Thu 11 Jun, 2015 09:43 am
Hello! I have a question about what I believe to be a misleading headline. Today, I came across several online articles with headlines like this, "Noted Psychiatrist Says Bruce Jenner Becoming Caitlyn is a Mental Disorder" and "Former Chief Psychiatrist at Johns Hopkins Has Some BRUTAL News for “Caitlyn” Jenner". The articles point to a source article interview with this psychiatrist published in the WSJ in 2014, in which he does talk about studying transgender-ism, and that he believes it is a mental disorder that should be treated and prevented, not enabled, basically.

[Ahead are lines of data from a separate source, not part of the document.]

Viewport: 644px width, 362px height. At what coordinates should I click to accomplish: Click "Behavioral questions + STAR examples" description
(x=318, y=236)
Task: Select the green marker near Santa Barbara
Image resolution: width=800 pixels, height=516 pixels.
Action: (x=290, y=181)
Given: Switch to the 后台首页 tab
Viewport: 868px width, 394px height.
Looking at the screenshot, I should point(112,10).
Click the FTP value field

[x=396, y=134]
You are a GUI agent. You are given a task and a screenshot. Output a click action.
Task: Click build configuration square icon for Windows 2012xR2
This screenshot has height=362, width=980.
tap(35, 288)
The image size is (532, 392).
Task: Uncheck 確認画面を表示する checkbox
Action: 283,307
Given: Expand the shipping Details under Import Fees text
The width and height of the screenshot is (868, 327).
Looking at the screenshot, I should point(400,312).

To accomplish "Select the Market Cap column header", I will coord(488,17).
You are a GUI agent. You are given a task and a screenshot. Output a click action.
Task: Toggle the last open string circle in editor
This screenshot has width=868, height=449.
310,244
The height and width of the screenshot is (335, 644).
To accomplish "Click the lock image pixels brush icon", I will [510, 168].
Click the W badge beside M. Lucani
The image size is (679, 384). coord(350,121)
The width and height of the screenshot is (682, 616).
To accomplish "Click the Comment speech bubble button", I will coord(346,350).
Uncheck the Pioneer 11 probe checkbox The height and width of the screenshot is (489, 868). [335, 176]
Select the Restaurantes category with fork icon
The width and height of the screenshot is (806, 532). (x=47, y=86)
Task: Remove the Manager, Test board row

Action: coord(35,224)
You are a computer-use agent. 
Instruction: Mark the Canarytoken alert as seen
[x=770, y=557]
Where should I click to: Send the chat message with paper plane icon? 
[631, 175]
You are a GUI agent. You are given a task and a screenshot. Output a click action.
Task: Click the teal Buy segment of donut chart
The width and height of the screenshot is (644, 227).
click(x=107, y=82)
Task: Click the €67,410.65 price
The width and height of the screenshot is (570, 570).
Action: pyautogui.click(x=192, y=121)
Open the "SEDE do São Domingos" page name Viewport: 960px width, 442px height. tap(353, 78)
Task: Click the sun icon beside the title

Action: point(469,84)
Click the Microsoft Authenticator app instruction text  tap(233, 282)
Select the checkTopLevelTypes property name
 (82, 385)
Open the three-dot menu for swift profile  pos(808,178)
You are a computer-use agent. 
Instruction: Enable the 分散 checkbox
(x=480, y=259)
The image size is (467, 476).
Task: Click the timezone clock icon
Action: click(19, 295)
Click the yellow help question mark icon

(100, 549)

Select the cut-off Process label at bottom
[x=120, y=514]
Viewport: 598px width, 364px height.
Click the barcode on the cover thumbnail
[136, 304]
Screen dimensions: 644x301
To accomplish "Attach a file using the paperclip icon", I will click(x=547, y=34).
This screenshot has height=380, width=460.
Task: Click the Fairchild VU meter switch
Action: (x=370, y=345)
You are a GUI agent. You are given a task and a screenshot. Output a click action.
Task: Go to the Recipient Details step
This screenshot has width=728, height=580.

What bothers me is that they are using Caitlyn Jenner's name and making it seem as though the psychiatrist was speaking directly ABOUT Caitlyn Jenner, not just the subject of transgender in general. If I was the psychiatrist, I might be a little upset that these websites are using my medical expertise and opinion as published in a 2014 article in the WSJ I agree to have published, and Caitlyn Jenner's current news, to draw people to their website. Furthermore, though I realize what they're doing, I believe some people may read these "articles", believe this psychiatrist WAS actually speaking directly about Caitlyn Jenner, and generate a negative idea of him, based off of pop culture emotionalist reaction. My question is whether this practice (headline) is considered by most journalists to be ethical and professional, or a two-bit hack ploy? Thank you for your consideration of my question!
Yes I've noted such many times. But the writers and editors are hurried, while they have to make the title fit above the article
Much of media and journalists (sic) only care about eyeballs...ratings. Ethics morality..and truth take a backseat.